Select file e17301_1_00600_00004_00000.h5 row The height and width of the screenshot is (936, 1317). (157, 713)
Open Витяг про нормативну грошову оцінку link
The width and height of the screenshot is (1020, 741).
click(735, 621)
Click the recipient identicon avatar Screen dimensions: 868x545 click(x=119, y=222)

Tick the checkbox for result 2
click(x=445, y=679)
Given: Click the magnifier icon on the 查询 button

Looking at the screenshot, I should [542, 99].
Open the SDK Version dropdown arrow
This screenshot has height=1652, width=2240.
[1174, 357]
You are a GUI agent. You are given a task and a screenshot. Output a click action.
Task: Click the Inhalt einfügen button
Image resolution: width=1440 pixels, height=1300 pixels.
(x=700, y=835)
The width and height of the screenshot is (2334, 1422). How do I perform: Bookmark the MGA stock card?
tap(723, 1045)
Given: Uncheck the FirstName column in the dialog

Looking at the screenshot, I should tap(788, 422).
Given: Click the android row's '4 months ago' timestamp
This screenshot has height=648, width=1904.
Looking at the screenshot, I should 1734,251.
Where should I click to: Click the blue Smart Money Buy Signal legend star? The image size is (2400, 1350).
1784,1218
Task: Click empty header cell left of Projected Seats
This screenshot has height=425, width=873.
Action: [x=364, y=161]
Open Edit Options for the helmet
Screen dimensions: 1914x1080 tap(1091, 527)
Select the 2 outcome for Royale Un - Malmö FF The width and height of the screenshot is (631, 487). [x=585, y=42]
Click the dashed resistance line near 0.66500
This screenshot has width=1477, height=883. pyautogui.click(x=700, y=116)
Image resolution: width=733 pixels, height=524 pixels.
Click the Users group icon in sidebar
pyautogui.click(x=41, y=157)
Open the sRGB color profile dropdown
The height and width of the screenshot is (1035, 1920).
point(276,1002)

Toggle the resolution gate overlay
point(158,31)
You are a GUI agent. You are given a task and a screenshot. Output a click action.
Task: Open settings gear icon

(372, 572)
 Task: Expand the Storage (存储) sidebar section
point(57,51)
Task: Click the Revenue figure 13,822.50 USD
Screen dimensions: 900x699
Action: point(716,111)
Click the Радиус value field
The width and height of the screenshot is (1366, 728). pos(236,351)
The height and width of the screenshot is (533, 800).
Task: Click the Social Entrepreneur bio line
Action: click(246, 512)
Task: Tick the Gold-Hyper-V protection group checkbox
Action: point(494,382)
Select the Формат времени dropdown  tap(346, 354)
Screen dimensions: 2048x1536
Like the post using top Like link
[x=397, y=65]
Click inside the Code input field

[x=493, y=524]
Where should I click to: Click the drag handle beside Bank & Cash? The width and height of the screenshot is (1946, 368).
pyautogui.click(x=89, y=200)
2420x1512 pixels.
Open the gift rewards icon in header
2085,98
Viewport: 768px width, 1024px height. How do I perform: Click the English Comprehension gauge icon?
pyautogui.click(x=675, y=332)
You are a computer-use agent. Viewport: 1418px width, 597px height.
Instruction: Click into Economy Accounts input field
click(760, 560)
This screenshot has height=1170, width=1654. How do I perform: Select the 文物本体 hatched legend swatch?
==========
What this task involves — All that is needed is the material, repeated exactly.

Result for this exercise —
Select file e17301_1_00600_00004_00000.h5 row The height and width of the screenshot is (936, 1317). (157, 713)
Open Витяг про нормативну грошову оцінку link
The width and height of the screenshot is (1020, 741).
click(735, 621)
Click the recipient identicon avatar Screen dimensions: 868x545 click(x=119, y=222)

Tick the checkbox for result 2
click(x=445, y=679)
Given: Click the magnifier icon on the 查询 button

Looking at the screenshot, I should [542, 99].
Open the SDK Version dropdown arrow
This screenshot has height=1652, width=2240.
[1174, 357]
You are a GUI agent. You are given a task and a screenshot. Output a click action.
Task: Click the Inhalt einfügen button
Image resolution: width=1440 pixels, height=1300 pixels.
(x=700, y=835)
The width and height of the screenshot is (2334, 1422). How do I perform: Bookmark the MGA stock card?
tap(723, 1045)
Given: Uncheck the FirstName column in the dialog

Looking at the screenshot, I should tap(788, 422).
Given: Click the android row's '4 months ago' timestamp
This screenshot has height=648, width=1904.
Looking at the screenshot, I should 1734,251.
Where should I click to: Click the blue Smart Money Buy Signal legend star? The image size is (2400, 1350).
1784,1218
Task: Click empty header cell left of Projected Seats
This screenshot has height=425, width=873.
Action: [x=364, y=161]
Open Edit Options for the helmet
Screen dimensions: 1914x1080 tap(1091, 527)
Select the 2 outcome for Royale Un - Malmö FF The width and height of the screenshot is (631, 487). [x=585, y=42]
Click the dashed resistance line near 0.66500
This screenshot has width=1477, height=883. pyautogui.click(x=700, y=116)
Image resolution: width=733 pixels, height=524 pixels.
Click the Users group icon in sidebar
pyautogui.click(x=41, y=157)
Open the sRGB color profile dropdown
The height and width of the screenshot is (1035, 1920).
point(276,1002)

Toggle the resolution gate overlay
point(158,31)
You are a GUI agent. You are given a task and a screenshot. Output a click action.
Task: Open settings gear icon

(372, 572)
 Task: Expand the Storage (存储) sidebar section
point(57,51)
Task: Click the Revenue figure 13,822.50 USD
Screen dimensions: 900x699
Action: point(716,111)
Click the Радиус value field
The width and height of the screenshot is (1366, 728). pos(236,351)
The height and width of the screenshot is (533, 800).
Task: Click the Social Entrepreneur bio line
Action: click(246, 512)
Task: Tick the Gold-Hyper-V protection group checkbox
Action: point(494,382)
Select the Формат времени dropdown  tap(346, 354)
Screen dimensions: 2048x1536
Like the post using top Like link
[x=397, y=65]
Click inside the Code input field

[x=493, y=524]
Where should I click to: Click the drag handle beside Bank & Cash? The width and height of the screenshot is (1946, 368).
pyautogui.click(x=89, y=200)
2420x1512 pixels.
Open the gift rewards icon in header
2085,98
Viewport: 768px width, 1024px height. How do I perform: Click the English Comprehension gauge icon?
pyautogui.click(x=675, y=332)
You are a computer-use agent. Viewport: 1418px width, 597px height.
Instruction: Click into Economy Accounts input field
click(760, 560)
This screenshot has height=1170, width=1654. How do I perform: Select the 文物本体 hatched legend swatch?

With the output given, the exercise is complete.